By Layla A. Jones, BillyPenn, Yesterday, 9:00 a.m.
In 1974, Laura Foreman became the first woman political reporter in The Philadelphia Inquirer’s 145-year history.
Three years later, news of her affair with a source would inspire The Inquirer to create its first-ever ethics code, as she became one of the leading public examples of the industry’s double standard for men and women journalists.
She died on June 4, 2020, the New York Times reported last week, confirming through public records and interviews with Foreman’s loved ones that she had been dealing with uterine cancer.

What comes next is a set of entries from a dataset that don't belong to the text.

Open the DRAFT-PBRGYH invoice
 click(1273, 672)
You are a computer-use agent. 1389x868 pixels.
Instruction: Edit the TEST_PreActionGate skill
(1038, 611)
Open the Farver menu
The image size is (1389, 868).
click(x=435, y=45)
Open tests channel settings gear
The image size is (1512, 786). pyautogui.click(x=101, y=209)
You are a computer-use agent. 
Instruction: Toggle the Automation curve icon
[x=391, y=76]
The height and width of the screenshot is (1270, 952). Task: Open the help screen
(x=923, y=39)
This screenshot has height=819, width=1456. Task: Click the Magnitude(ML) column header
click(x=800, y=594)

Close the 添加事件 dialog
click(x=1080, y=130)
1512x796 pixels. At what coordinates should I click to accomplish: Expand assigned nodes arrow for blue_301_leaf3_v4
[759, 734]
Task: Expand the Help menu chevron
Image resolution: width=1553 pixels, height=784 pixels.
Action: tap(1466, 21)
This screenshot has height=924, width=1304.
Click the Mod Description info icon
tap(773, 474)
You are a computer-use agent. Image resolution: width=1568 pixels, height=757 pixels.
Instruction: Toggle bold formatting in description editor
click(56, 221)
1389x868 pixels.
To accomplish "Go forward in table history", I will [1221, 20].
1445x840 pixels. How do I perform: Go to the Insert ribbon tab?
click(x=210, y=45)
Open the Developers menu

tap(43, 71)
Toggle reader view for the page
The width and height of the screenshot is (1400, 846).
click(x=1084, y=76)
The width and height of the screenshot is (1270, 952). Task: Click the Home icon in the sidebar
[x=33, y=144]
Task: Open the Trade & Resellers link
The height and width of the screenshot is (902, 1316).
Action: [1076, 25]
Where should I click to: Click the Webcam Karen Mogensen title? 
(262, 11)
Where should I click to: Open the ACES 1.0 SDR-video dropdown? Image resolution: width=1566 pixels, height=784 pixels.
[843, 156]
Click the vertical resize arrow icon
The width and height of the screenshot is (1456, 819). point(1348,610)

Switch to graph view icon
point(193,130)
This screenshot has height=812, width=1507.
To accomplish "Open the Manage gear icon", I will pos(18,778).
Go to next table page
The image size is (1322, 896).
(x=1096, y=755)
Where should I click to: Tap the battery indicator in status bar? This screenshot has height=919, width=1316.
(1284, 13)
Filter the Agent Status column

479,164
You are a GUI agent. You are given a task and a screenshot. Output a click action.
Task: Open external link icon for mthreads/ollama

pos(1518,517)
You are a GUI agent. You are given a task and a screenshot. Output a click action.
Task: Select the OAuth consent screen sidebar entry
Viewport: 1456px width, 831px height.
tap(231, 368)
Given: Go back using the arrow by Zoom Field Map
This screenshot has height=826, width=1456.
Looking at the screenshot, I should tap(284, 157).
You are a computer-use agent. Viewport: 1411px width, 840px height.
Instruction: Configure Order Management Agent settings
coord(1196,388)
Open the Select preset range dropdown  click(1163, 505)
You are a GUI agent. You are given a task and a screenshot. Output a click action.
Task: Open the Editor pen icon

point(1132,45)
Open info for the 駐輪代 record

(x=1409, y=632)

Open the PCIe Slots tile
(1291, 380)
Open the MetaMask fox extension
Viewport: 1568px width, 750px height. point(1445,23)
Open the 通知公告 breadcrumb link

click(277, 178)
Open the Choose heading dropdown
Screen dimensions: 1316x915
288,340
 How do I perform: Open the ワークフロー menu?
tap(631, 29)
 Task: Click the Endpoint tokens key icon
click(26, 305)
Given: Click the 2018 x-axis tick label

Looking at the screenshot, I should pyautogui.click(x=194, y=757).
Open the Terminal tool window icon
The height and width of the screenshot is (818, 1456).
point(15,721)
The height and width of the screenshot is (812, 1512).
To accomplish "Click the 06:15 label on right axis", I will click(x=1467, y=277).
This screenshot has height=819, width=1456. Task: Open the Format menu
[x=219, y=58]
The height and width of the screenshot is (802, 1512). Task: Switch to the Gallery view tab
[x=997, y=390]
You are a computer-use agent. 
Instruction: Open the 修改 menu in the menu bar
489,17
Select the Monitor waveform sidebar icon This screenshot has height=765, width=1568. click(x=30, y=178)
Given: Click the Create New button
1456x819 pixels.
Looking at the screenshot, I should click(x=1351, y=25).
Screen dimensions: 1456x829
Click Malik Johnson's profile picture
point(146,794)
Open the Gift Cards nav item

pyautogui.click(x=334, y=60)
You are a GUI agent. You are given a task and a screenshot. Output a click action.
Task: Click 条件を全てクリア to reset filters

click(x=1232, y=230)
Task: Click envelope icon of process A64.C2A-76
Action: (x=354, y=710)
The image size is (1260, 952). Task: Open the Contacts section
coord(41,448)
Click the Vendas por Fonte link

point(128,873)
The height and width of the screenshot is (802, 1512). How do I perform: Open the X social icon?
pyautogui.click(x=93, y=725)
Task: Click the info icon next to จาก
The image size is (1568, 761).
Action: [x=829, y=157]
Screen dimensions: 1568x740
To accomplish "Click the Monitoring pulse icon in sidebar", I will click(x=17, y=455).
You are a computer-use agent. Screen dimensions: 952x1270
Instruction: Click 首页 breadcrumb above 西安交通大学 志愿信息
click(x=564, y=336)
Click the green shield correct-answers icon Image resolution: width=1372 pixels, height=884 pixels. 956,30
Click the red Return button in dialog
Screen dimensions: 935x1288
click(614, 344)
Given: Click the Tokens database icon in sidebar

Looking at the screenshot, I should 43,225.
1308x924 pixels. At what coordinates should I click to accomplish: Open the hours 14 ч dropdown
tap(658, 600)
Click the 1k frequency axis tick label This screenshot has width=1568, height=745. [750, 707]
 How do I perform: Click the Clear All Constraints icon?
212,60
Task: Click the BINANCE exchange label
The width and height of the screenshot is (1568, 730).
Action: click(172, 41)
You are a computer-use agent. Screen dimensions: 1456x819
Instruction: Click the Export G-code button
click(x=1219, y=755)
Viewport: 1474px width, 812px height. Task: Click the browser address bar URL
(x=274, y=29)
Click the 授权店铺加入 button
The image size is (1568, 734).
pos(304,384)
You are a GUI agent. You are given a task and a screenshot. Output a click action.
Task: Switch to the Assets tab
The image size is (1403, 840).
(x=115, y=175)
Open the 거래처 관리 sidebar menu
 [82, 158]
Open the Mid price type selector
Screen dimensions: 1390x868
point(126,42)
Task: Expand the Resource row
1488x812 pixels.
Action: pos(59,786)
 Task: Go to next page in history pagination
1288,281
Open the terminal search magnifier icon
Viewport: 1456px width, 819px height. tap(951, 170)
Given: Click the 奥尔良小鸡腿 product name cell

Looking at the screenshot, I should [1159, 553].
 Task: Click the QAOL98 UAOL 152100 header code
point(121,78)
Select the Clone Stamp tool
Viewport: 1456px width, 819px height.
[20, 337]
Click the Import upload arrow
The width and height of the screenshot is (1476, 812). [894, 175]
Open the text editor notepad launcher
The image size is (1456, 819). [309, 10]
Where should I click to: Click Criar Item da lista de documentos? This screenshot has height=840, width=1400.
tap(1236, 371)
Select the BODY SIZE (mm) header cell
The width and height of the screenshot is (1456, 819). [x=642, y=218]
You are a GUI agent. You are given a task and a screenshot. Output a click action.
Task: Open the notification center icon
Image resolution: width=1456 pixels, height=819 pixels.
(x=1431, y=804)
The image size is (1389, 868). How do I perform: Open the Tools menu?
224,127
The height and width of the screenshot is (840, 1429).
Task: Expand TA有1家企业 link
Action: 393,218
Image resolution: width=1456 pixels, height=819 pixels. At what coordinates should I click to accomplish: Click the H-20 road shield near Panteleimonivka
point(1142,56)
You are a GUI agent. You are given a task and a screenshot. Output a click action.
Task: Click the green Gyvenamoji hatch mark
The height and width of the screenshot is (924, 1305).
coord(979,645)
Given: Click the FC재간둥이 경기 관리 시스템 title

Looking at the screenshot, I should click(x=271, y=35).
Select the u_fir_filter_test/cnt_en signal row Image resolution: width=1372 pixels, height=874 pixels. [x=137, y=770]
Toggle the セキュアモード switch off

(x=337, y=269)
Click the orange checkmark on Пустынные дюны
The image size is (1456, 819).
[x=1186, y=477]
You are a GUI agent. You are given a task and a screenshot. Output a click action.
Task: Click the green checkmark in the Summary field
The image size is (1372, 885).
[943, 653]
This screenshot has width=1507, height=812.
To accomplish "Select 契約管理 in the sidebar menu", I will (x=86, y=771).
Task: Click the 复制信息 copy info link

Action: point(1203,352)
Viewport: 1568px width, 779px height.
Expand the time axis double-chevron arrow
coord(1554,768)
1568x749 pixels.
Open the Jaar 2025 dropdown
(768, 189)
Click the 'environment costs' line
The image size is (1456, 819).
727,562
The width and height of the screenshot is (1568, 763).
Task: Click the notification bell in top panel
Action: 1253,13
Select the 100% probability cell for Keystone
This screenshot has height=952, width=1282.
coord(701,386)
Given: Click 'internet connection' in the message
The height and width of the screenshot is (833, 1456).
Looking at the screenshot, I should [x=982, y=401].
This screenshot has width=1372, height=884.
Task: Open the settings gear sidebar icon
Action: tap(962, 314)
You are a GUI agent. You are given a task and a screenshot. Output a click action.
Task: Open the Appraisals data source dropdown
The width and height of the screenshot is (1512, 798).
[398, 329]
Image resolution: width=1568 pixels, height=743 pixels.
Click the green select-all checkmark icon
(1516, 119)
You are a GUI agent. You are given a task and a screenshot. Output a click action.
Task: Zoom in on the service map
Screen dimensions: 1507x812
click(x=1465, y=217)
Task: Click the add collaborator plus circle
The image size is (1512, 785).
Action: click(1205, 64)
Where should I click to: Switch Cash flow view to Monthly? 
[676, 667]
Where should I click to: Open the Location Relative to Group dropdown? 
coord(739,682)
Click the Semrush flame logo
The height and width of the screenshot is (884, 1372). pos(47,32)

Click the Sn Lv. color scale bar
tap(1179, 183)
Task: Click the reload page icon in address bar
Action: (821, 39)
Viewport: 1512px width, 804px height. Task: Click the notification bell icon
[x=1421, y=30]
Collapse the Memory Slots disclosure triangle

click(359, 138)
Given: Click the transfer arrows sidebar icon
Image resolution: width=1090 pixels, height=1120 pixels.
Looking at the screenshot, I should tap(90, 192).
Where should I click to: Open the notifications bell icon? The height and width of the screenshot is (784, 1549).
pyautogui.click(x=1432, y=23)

Foreman had recently moved to DC to work for the New York Times, when, in 1977, The Inquirer reported that FBI agents had questioned her in connection with a case against her beau, Henry J. “Buddy” Cianfrani, a former Pennsylvania state senator and South Philly ward leader. The report revealed the pair were romantically involved.
The paper’s subsequent, 17-page account of their relationship effectively cut short her promising rise in journalism.
She didn’t go down without a fight, and defended her reporting, even as she was ostracized by her former colleagues and the general public. She eventually slipped into a successful second career in book publishing.
When Cianfrani returned home from prison in 1980, the pair were married and settled in the DC area. While last week’s Times report said they eventually separated, they were still married when Cianfrani died in 2002.